La prise de contrôle du Figaro avait donné lieu à des analyses un petit peu inquiètes, mais souvent vaguement condescendantes, sur le thème "Fiston Serge voudrait un journal pour faire comme papa avec Jours de France". Pourtant le personnage a toujours été clair. A propos de la tentative ratée sur l'Express :
"Je ne voulais pas intervenir tous les jours [dans la rédaction], mais je souhaite faire peut-être un jour un journal libéral. "

(LCI, 1997)

Alors évidemment, avec les sorties récentes de l'intéressé, on en revient :
"Un journal « permet de faire passer un certain nombre d’idées saines »qui font que ça marche. Par exemple, les idées de gauches sont des idées pas saines. [..] La presse peut rendre compte, mais elle peut dire aussi : halte là on va dans l’erreur ; Ce n’est pas ça qui marche"

(France Inter, 12/2004)

Le fond n'a rien en soi d'innovant: le rouleau-compresseur Murdoch ne date pas d'hier, avec cette volonté de pousser ou créer des médias proches des grands groupes financiers, d'avoir un discours totalement orienté néo-conservateurs, cf. FoxNews. Et en France, il a fallu le faux-pas de Le Lay pour entendre des réactions outragées à une situation en place depuis plus d'une dizaine d'années. Non, ce qui est spécifique à Dassault/Figaro, c'est de voir le donneur d'ordre assumer complètement sa politique, la revendiquer publiquement, et en clarifier les bases idéologiques, les rouages, et les buts.

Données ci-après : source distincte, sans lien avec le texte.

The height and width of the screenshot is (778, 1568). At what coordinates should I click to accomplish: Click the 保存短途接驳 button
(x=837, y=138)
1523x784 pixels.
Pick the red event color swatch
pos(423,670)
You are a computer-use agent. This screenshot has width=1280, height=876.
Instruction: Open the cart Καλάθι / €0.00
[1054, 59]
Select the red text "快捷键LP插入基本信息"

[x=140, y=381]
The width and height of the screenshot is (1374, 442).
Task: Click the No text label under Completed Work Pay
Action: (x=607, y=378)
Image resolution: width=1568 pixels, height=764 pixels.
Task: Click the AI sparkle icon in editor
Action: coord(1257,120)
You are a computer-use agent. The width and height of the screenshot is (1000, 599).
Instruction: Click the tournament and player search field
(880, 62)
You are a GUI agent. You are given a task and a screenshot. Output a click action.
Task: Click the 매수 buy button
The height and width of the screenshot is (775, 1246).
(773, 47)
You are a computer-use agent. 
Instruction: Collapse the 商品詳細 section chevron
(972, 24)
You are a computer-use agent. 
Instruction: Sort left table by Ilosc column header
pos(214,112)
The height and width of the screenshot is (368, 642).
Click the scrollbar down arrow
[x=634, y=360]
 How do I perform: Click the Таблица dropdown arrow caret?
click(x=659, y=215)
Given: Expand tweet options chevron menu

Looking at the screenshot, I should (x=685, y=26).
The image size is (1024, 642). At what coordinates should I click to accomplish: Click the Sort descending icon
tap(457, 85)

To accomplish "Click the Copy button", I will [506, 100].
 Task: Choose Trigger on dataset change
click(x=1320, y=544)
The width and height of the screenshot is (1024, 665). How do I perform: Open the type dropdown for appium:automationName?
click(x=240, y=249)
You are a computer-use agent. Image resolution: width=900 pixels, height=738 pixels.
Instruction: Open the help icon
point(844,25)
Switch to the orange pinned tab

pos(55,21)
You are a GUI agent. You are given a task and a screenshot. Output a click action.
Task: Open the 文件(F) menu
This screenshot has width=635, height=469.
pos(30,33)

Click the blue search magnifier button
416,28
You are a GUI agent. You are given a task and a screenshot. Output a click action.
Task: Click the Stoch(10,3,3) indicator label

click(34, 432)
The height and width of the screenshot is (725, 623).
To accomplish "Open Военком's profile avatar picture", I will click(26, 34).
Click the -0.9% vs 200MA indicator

Peut-être est-ce une volonté de retour à la presse d'opinion, celle des années 1930 et de la collusion avec les centres économiques de l'époque, comme les liens du "Temps" et le Comité des Forges et autres groupes. Une volonté de rebâtir un "Mur de l'Argent" comme celui qui fit la peau au Cartel des Gauches et au Front Populaire. La situation est évidemment différente, la reprise en main du Figaro est une prise de contrôle d'origine financière, et une pression qui viendra de la direction. La presse aux ordres de l'entre-deux-guerres était profondément corrompue, jusqu'aux journalistes. Au Figaro, la rédaction a eu une réaction immédiate de méfiance.

Je ne suis pas certain que la réponse la plus adaptée soit celle du PS, qui convoque les mânes du totalitarisme et des idées lepénistes. Le discours de Dassault n'est finalement guère différent d'une aile libérale et agressive de l'UMP (Devidjian, Raoult, Sarkozy, Copé, ..), il a le mérite d'être parfaitement explicite. Une réponse en biais, qui n'attaque pas le discours sur le fond (ultra-libéralisme, presse vassale).

Par contre, il ne m'étonnerait guère qu'une partie de la réplique à Dassault vienne de la droite elle-même. Un tel pouvoir dans les mains d'une seule mouvance, de façon aussi lisibles est de nature à effrayer les gaullistes tendance historique, démocrates chrétiens, ou même, par contre-coups, d'autres représentants de l'aile industrielle, inquiets d'un tel changement d'équilibre. Il sera intéressant de surveiller les collègues de Dassault au MEDEF, Seillères en tête, pour voir s'il vont profiter de cette tribune encore plus largement ouverte, ou se méfier d'un contre-coup.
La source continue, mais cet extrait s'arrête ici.